Imposible predecir el rumbo concreto que tomarán en el inmediato futuro los acontecimientos en aquel clave país de la Europa Central-Oriental, con más de 35 millones de moradores. Empero, por las hondas raíces de su desbarajuste económico, por el calado y la magnitud del combate popular, por su ubicación geográfica, por el punto de ebullición a que han llegado las discordias mundiales, particularmente la disputa de las dos superpotencias, el detonante polaco está y seguirá allí, en medio de la leonera, listo a contribuir al desencadenamiento del estallido general. Lo que se ha incubado durante años, con la participación decidida de millones de gentes y como fruto de la convergencia de múltiples factores, no será extinguido con los mandamientos sanguinarios de un ucase, o de varios. Pese a la fulminante maniobra de los esbirros y al inevitable desconcierto que para cualquier contingente ocasiona el verse de pronto privado de su máxima comandancia, las erguidas y valerosas respuestas de los trabajadores han repercutido en el ámbito universal.

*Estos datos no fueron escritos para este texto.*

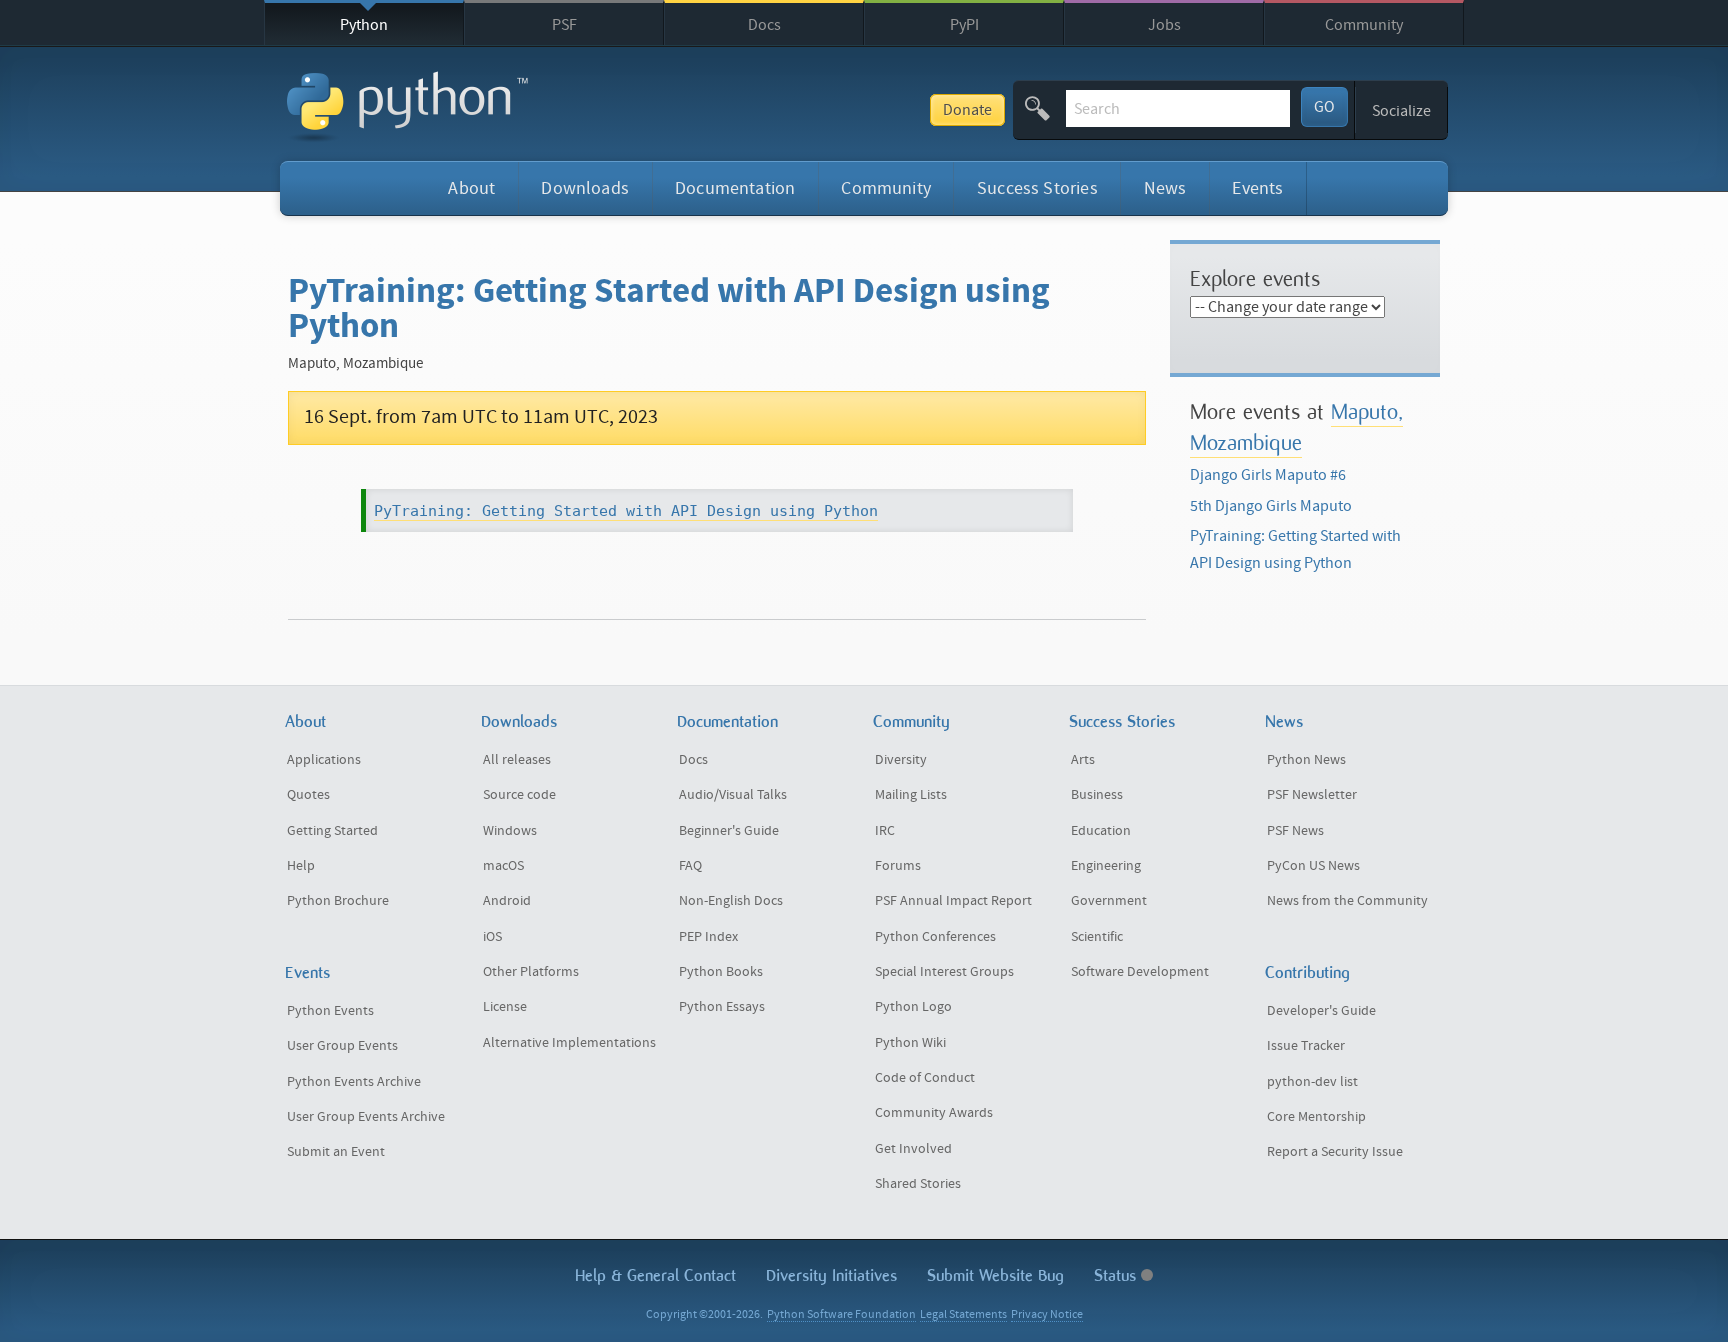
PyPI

Las cosas no marchan tan viento en popa para los guardianes del orden, cuando el Kremlin, no obstante sus cínicos pronunciamientos en pro de la no intervención foránea, ha reiterado a sus títeres la promesa de socorro militar, sin excluir obviamente una campaña de ocupación, si la resistencia contra la tiranía establecida coloca en peligro el corto reinado del general Jaruzelski. Desde luego habrá cambios en las formas de lucha y de funcionamiento de los fortines insubordinados, los cuales ya no podrán conspirar a plena luz del día, sostener y coordinar fácilmente las huelgas, o efectuar esos magníficos despliegues multitudinarios que estropearon la reputación de la burocracia lacaya. La clase obrera deberá amoldarse a las nuevas circunstancias y reagrupar sus efectivos disgregados violentamente. Lo que al principio el movimiento pierda en locomoción y envergadura lo ganará en profundidad y dureza, puesto que el enemigo, al haberse destapado tal cual, mostró los intolerables designios de imponer su despótica voluntad, aun a costa del degüello de todos los polacos.

De otro lado, las resonancias internacionales de los sucesos recientes de esta nación enganchada a la coyunda soviética se palpan no sólo en las declaraciones de condena emitidas por los Estados de Occidente, que se acompañan con severas advertencias a los mandatarios rusos para que se abstengan de invadir como a Checoslovaquia en 1968, sino en la contagiosa simpatía que despiertan las proezas polacas entre los pueblos de las diversas latitudes. A Moscú y a Washington, las capitales de las dos más poderosas metrópolis de la Tierra, les preocupa vivamente el desenlace de la crisis, a la que siguen y cuidan de cerca, dentro de una encendida controversia de mutuas recriminaciones y amenazas. A la primera, porque la salida del corral del díscolo vecino configuraría un patrón sumamente pernicioso para el resto de sus vasallos coloniales y asestaría un recio golpe a sus sueños de gendarme del universo. A la segunda, porque los desarreglos y conmociones en la vasta retaguardia de su mortal contrincante le permiten recuperar cierta iniciativa, después de que éste le ha substraído consecutivamente, en el transcurso de algo más de un lustro, considerables porciones de Asia, África y América Latina.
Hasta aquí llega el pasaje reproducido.